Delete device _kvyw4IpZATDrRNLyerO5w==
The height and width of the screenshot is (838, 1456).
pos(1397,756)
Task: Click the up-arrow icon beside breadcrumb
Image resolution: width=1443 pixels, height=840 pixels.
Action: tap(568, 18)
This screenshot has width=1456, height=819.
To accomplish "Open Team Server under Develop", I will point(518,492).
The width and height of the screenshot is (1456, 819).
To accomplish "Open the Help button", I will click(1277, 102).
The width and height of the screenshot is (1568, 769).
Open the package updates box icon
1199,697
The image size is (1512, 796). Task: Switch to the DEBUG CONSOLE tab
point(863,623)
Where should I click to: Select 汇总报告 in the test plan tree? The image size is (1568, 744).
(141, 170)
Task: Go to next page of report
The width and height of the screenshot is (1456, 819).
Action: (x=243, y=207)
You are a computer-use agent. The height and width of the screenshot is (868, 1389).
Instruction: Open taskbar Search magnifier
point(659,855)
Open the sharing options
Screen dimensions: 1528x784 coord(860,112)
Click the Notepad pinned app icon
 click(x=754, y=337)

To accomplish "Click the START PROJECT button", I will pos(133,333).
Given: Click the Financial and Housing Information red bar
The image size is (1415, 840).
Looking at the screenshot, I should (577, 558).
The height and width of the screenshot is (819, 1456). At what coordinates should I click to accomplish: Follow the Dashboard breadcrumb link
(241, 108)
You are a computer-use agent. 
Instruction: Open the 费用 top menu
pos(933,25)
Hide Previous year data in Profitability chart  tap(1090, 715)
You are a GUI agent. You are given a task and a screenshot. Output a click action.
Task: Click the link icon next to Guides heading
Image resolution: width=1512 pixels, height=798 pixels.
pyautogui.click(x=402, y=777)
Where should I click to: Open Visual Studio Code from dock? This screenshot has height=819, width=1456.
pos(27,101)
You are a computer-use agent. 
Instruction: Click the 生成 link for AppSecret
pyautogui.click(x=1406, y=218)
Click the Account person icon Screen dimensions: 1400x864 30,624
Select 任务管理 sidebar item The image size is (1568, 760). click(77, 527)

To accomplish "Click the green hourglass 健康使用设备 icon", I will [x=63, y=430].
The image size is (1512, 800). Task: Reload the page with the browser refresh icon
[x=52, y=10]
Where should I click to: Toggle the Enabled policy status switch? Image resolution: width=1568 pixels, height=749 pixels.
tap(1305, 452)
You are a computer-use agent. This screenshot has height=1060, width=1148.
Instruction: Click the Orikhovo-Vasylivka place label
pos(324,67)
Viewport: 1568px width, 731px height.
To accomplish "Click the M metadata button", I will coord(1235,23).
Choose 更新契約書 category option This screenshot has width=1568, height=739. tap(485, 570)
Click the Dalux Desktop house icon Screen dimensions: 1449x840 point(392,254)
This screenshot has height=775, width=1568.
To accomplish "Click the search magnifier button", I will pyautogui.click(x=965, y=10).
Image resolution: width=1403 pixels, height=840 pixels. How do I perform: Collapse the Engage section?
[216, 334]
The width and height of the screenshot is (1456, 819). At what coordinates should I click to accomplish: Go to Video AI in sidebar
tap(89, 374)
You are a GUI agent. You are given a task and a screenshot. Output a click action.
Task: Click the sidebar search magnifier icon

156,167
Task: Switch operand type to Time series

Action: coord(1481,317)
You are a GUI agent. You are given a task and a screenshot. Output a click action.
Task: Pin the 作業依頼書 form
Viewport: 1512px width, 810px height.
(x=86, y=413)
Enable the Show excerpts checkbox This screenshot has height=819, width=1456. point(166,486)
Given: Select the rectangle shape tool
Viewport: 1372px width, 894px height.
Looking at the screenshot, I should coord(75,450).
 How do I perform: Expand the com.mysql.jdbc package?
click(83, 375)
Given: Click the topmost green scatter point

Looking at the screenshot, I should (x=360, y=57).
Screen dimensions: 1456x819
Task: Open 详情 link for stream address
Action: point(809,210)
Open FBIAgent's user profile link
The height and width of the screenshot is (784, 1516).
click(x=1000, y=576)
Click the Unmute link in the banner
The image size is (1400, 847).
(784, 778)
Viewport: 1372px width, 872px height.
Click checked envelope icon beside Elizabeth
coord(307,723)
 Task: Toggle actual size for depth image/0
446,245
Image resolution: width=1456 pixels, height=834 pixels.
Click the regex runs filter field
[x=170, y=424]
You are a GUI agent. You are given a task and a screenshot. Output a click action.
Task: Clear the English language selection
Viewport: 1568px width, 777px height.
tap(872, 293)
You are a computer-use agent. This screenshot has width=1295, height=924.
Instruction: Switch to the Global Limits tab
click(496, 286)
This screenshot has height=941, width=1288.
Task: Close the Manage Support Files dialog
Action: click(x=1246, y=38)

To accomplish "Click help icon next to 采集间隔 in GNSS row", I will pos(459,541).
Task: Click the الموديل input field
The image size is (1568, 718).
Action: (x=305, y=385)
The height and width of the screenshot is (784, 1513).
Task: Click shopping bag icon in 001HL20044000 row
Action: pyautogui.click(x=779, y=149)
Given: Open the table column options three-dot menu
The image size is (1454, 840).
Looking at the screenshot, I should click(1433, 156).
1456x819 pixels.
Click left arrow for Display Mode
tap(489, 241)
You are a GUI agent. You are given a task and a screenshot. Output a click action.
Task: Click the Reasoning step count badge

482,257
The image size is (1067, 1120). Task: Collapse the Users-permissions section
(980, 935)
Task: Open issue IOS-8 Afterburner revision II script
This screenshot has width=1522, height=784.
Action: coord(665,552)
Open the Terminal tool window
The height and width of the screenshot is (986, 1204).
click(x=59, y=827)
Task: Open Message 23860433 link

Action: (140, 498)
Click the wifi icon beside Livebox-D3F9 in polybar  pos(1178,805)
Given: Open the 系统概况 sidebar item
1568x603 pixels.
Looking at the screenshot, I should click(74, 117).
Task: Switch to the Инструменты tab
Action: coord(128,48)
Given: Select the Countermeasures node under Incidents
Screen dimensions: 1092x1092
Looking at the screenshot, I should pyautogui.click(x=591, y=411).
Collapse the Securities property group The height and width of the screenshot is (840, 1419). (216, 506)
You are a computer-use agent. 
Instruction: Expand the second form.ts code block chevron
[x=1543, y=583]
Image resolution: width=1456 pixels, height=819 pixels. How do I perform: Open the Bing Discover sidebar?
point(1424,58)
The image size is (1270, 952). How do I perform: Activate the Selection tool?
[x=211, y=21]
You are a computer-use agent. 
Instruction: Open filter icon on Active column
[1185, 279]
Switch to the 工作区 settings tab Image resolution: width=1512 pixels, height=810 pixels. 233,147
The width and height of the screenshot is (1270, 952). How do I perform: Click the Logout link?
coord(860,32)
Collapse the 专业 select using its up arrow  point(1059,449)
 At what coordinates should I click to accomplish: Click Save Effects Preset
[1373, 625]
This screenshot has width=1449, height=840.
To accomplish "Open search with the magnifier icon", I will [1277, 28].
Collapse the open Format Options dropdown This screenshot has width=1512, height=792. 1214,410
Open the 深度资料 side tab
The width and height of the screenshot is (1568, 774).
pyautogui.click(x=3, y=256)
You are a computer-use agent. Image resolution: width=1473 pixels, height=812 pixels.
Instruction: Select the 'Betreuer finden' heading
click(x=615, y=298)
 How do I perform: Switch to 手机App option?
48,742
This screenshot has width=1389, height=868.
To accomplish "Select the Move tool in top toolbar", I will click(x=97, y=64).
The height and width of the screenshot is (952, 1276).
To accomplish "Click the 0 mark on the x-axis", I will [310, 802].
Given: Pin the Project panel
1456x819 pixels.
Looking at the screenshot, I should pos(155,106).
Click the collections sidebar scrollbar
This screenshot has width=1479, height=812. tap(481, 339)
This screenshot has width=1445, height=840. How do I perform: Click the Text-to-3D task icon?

···

• [Exercise brief] In the material above, locate the line containing "Collapse the Securities" and the line containing "Open the 深度资料 side tab". Transcribe exactly those two lines and every line between them, and nothing more.

• [Response]
Collapse the Securities property group The height and width of the screenshot is (840, 1419). (216, 506)
You are a computer-use agent. 
Instruction: Expand the second form.ts code block chevron
[x=1543, y=583]
Image resolution: width=1456 pixels, height=819 pixels. How do I perform: Open the Bing Discover sidebar?
point(1424,58)
The image size is (1270, 952). How do I perform: Activate the Selection tool?
[x=211, y=21]
You are a computer-use agent. 
Instruction: Open filter icon on Active column
[1185, 279]
Switch to the 工作区 settings tab Image resolution: width=1512 pixels, height=810 pixels. 233,147
The width and height of the screenshot is (1270, 952). How do I perform: Click the Logout link?
coord(860,32)
Collapse the 专业 select using its up arrow  point(1059,449)
 At what coordinates should I click to accomplish: Click Save Effects Preset
[1373, 625]
This screenshot has width=1449, height=840.
To accomplish "Open search with the magnifier icon", I will [1277, 28].
Collapse the open Format Options dropdown This screenshot has width=1512, height=792. 1214,410
Open the 深度资料 side tab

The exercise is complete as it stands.